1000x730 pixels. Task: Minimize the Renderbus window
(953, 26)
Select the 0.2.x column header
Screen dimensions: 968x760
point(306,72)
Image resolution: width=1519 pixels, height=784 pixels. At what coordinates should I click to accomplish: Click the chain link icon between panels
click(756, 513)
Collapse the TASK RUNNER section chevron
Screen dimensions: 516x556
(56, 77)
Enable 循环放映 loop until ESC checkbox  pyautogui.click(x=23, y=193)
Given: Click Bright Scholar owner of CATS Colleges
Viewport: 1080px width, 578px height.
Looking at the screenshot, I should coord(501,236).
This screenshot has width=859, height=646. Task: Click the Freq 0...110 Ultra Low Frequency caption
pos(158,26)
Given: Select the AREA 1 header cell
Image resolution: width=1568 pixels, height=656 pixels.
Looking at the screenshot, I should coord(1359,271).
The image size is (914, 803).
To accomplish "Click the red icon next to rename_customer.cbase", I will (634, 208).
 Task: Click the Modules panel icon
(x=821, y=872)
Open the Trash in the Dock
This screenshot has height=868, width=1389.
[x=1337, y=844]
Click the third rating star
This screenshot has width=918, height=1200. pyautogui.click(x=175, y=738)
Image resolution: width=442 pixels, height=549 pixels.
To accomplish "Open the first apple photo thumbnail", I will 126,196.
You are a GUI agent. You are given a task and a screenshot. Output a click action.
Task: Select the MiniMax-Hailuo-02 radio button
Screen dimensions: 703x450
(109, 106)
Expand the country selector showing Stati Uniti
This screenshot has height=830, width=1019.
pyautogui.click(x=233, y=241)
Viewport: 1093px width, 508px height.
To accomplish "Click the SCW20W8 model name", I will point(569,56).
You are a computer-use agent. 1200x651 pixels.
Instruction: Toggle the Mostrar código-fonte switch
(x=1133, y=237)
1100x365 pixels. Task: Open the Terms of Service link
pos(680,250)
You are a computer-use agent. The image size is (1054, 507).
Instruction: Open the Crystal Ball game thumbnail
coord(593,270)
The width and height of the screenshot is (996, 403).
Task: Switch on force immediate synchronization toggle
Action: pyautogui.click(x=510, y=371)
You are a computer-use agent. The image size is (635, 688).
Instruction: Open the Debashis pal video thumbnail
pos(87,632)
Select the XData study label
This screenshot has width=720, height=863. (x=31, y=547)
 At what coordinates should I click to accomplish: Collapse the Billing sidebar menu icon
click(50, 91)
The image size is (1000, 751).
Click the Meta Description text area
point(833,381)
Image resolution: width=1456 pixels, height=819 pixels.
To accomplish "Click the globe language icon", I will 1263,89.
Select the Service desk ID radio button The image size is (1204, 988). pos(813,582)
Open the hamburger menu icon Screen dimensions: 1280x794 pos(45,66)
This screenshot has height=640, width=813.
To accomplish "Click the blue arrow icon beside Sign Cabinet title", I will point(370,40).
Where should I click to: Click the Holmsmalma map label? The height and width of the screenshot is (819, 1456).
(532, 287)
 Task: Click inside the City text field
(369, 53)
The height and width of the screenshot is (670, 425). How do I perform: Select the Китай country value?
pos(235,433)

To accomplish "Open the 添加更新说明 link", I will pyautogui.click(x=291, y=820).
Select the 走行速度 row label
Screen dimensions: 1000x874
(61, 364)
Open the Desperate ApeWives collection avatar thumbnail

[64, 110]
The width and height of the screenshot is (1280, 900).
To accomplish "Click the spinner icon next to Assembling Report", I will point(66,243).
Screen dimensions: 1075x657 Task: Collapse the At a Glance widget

## WHAT TO PRODUCE
Copy all of the data above line for line, with no changes.

## WRITTEN SOLUTION
1000x730 pixels. Task: Minimize the Renderbus window
(953, 26)
Select the 0.2.x column header
Screen dimensions: 968x760
point(306,72)
Image resolution: width=1519 pixels, height=784 pixels. At what coordinates should I click to accomplish: Click the chain link icon between panels
click(756, 513)
Collapse the TASK RUNNER section chevron
Screen dimensions: 516x556
(56, 77)
Enable 循环放映 loop until ESC checkbox  pyautogui.click(x=23, y=193)
Given: Click Bright Scholar owner of CATS Colleges
Viewport: 1080px width, 578px height.
Looking at the screenshot, I should coord(501,236).
This screenshot has width=859, height=646. Task: Click the Freq 0...110 Ultra Low Frequency caption
pos(158,26)
Given: Select the AREA 1 header cell
Image resolution: width=1568 pixels, height=656 pixels.
Looking at the screenshot, I should coord(1359,271).
The image size is (914, 803).
To accomplish "Click the red icon next to rename_customer.cbase", I will (634, 208).
 Task: Click the Modules panel icon
(x=821, y=872)
Open the Trash in the Dock
This screenshot has height=868, width=1389.
[x=1337, y=844]
Click the third rating star
This screenshot has width=918, height=1200. pyautogui.click(x=175, y=738)
Image resolution: width=442 pixels, height=549 pixels.
To accomplish "Open the first apple photo thumbnail", I will 126,196.
You are a GUI agent. You are given a task and a screenshot. Output a click action.
Task: Select the MiniMax-Hailuo-02 radio button
Screen dimensions: 703x450
(109, 106)
Expand the country selector showing Stati Uniti
This screenshot has height=830, width=1019.
pyautogui.click(x=233, y=241)
Viewport: 1093px width, 508px height.
To accomplish "Click the SCW20W8 model name", I will point(569,56).
You are a computer-use agent. 1200x651 pixels.
Instruction: Toggle the Mostrar código-fonte switch
(x=1133, y=237)
1100x365 pixels. Task: Open the Terms of Service link
pos(680,250)
You are a computer-use agent. The image size is (1054, 507).
Instruction: Open the Crystal Ball game thumbnail
coord(593,270)
The width and height of the screenshot is (996, 403).
Task: Switch on force immediate synchronization toggle
Action: pyautogui.click(x=510, y=371)
You are a computer-use agent. The image size is (635, 688).
Instruction: Open the Debashis pal video thumbnail
pos(87,632)
Select the XData study label
This screenshot has width=720, height=863. (x=31, y=547)
 At what coordinates should I click to accomplish: Collapse the Billing sidebar menu icon
click(50, 91)
The image size is (1000, 751).
Click the Meta Description text area
point(833,381)
Image resolution: width=1456 pixels, height=819 pixels.
To accomplish "Click the globe language icon", I will 1263,89.
Select the Service desk ID radio button The image size is (1204, 988). pos(813,582)
Open the hamburger menu icon Screen dimensions: 1280x794 pos(45,66)
This screenshot has height=640, width=813.
To accomplish "Click the blue arrow icon beside Sign Cabinet title", I will point(370,40).
Where should I click to: Click the Holmsmalma map label? The height and width of the screenshot is (819, 1456).
(532, 287)
 Task: Click inside the City text field
(369, 53)
The height and width of the screenshot is (670, 425). How do I perform: Select the Китай country value?
pos(235,433)

To accomplish "Open the 添加更新说明 link", I will pyautogui.click(x=291, y=820).
Select the 走行速度 row label
Screen dimensions: 1000x874
(61, 364)
Open the Desperate ApeWives collection avatar thumbnail

[64, 110]
The width and height of the screenshot is (1280, 900).
To accomplish "Click the spinner icon next to Assembling Report", I will point(66,243).
Screen dimensions: 1075x657 Task: Collapse the At a Glance widget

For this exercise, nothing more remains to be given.